- WORK TO BE COMPLETED:
Drop the pictures and repeat exactly from the "Open the Esquema da Página tab" line down to the last line of the entries below.

Items listed in a dataset:
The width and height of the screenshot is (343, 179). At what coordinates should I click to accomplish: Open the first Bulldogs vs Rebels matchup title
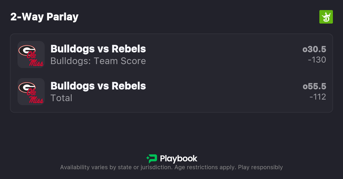pyautogui.click(x=98, y=49)
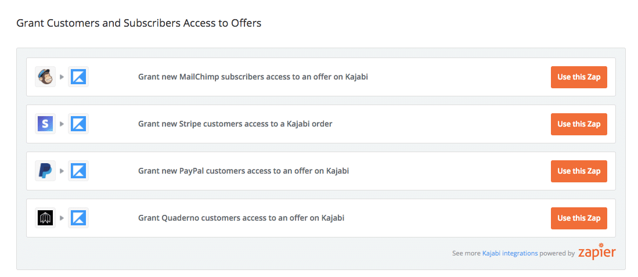Screen dimensions: 638x277
Task: Open the Kajabi integrations link
Action: (x=510, y=253)
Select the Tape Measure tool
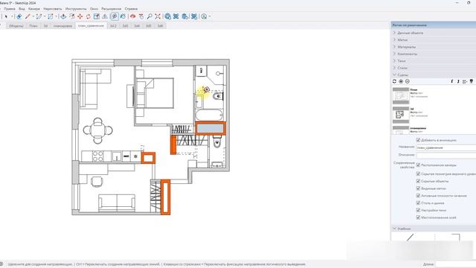This screenshot has width=476, height=268. 115,16
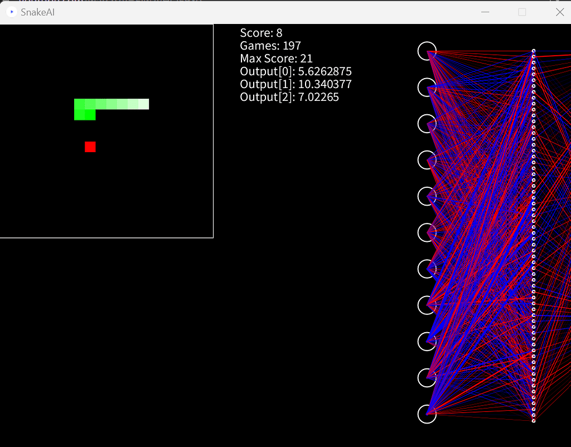Click the Score: 8 label
571x447 pixels.
[261, 33]
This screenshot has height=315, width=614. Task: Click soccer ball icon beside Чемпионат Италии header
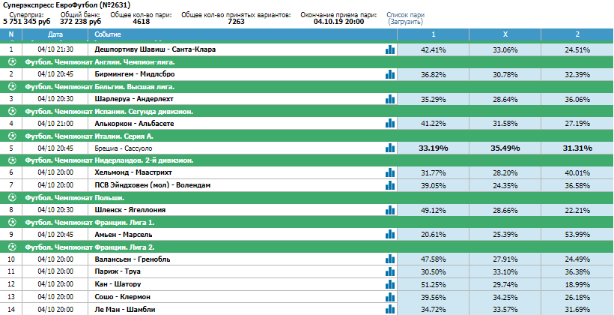click(x=12, y=136)
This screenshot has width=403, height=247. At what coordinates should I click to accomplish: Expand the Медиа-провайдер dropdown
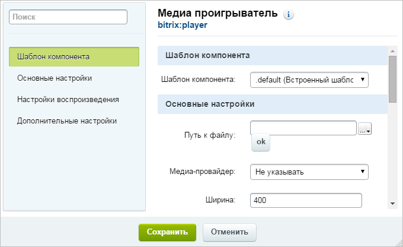click(x=309, y=172)
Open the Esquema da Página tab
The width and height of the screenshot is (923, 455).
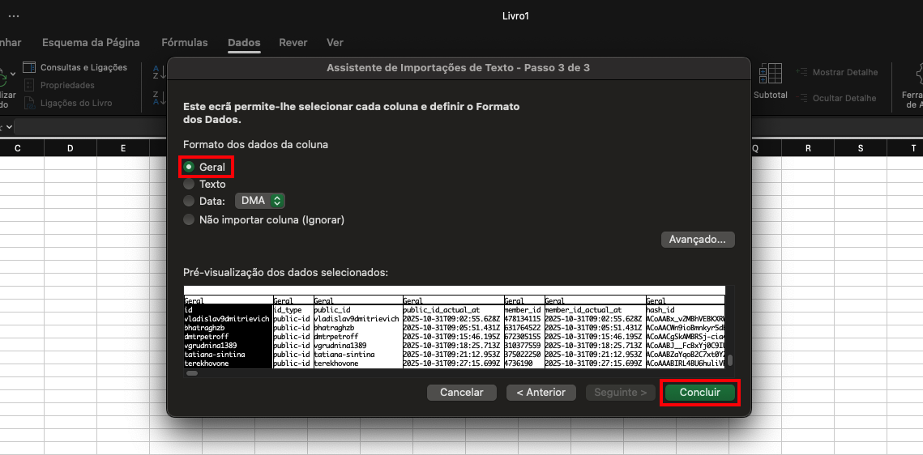coord(91,43)
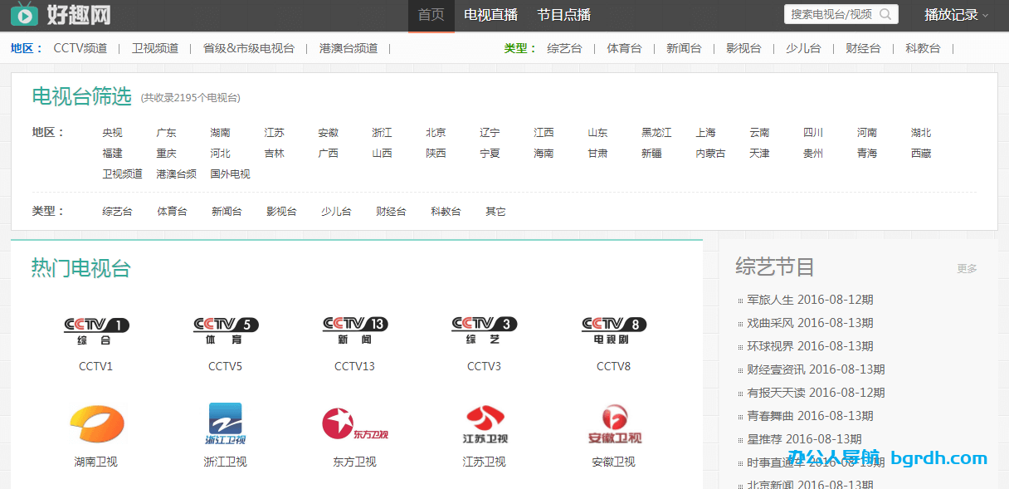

- YOUR SOLUTION:
Open the Esquema da Página tab
The width and height of the screenshot is (923, 455).
coord(91,43)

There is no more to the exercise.